I have been dragging these cacti around for years. They were given to me to care for, and I've done my best despite my brown thumb. They're barely hanging on, and only thrive in the summer months when they can sit outside and soak up the sunshine and raindrops. They're bedraggled and half dead, and I have counted them almost out many times. Yet, ever the stalwart fighters, they continue to surprise me every summer. This cactus has grown a flower twice. As you can see, this little cactus is half dead. Yet, somehow, it summons the will to form a stem and grow a flower that blooms for eight glorious hours. Weeks of anticipation, for eight hours of triumph.
I can relate to this little cactus. Sometimes I feel half dead, bedraggled, and lacking in sufficient sunshine and raindrops. There are days and even weeks when I think whatever hope I had of blooming is delusion. Last week was one of those, and it was a doozy. I was down, out, and being pummeled relentlessly. It was tragi-comical, emphasis on "tragi."
A seemingly wonderful opportunity falls to shipoopy. I come back up for air.
"But wait, this other opportunity is happening!" Take that, chaos.
Chaos, "Not so fast, honey."
Opportunity fizzles spectacularly.
At one point, I tossed up my virtual white flag and surrendered.
"Okay, Chaos. You win, I give up. I'm just a half dead cactus in a crappy clay pot."
This morning, I woke up with a renewed resolve. I remembered that I'm not alone. There are millions of women over 50 who feel neglected, dejected, and discounted. Our knowledge has value, our passion has not faded. We're not half dead, we're fully alive. Late bloomers bloom best, because we're survivors. We've survived the unspeakable, we've navigated the impossible, we've been knocked down, shut up, and rejected over and over again. Yet, ever the stalwart fighters, we continue to surprise. We summon the will to form a stem and grow a flower even if it only blooms for eight glorious hours. Then we do it again.

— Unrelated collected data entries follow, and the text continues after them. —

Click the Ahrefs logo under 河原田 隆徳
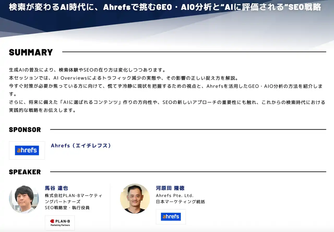Screen dimensions: 334x232 pyautogui.click(x=171, y=217)
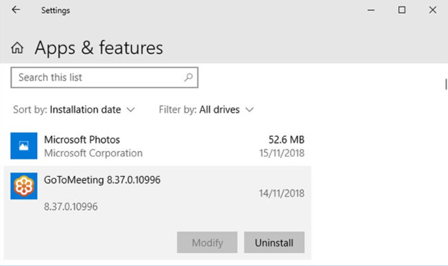Click the Microsoft Photos app icon

coord(24,146)
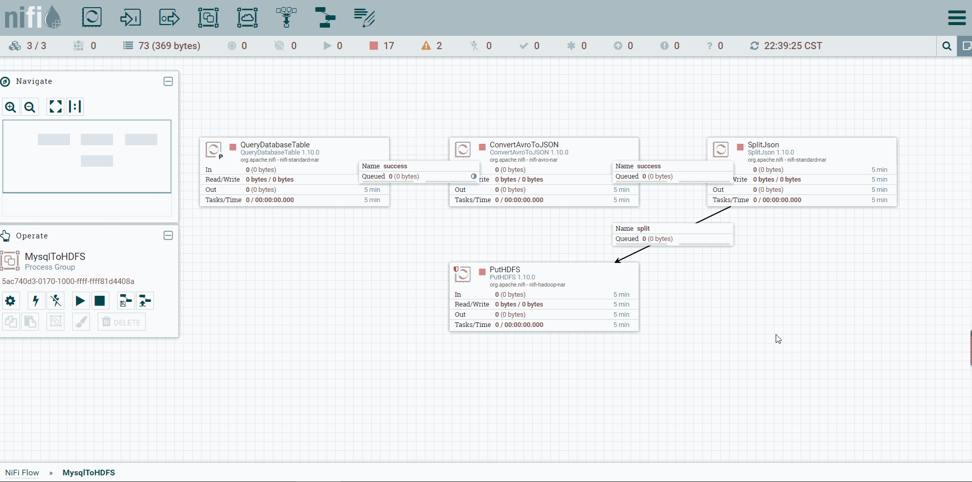Click the zoom fit button in Navigate
The height and width of the screenshot is (482, 972).
coord(55,106)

We're not too old. It's not too late. We matter. We have something rich, resonant, and ripe to bring to the table. We have the gift of our experiences, and the incredible insights they provide. If we're not going to be invited, then we need to rise up and start crashing the damn party. Even better, we need to start throwing our own party. Might I suggest The Lady Party? There are millions of us, and we can join forces.
Maybe the marketers, advertisers, media, and retailers will realize that we have the money, the time, the power, the talent, the knowledge, and the inclination if we start to show them why we matter. Maybe they'll start celebrating us if we let them know that we want to be celebrated. There is a lie, that is endlessly perpetuated. It is the lie that we (women of a certain age) don't want to see ourselves reflected in advertising, TV, movies, and magazines. I've heard it time and time again, usually from men, often from older white men, who sincerely believe that older women want to become invisible. They'll flat out tell you that we don't want to see a woman over 40 on the cover of a magazine or playing a romantic lead in a TV show or movie. They'll insist that older women are unattractive and unappealing. They'll sincerely suggest that they know what we want. For every Grace and Frankie, there are thousands of romantic scripts with a sixty something male and a twenty something female. There's a lot of fear of older women and our power. It's up to us to own that power and exercise it.
We're powerful. We're beautiful. We're valuable. We matter.
We may be counted out, but we're only out for the count if we refuse to get up and fight. We've got plenty of bloom left in us.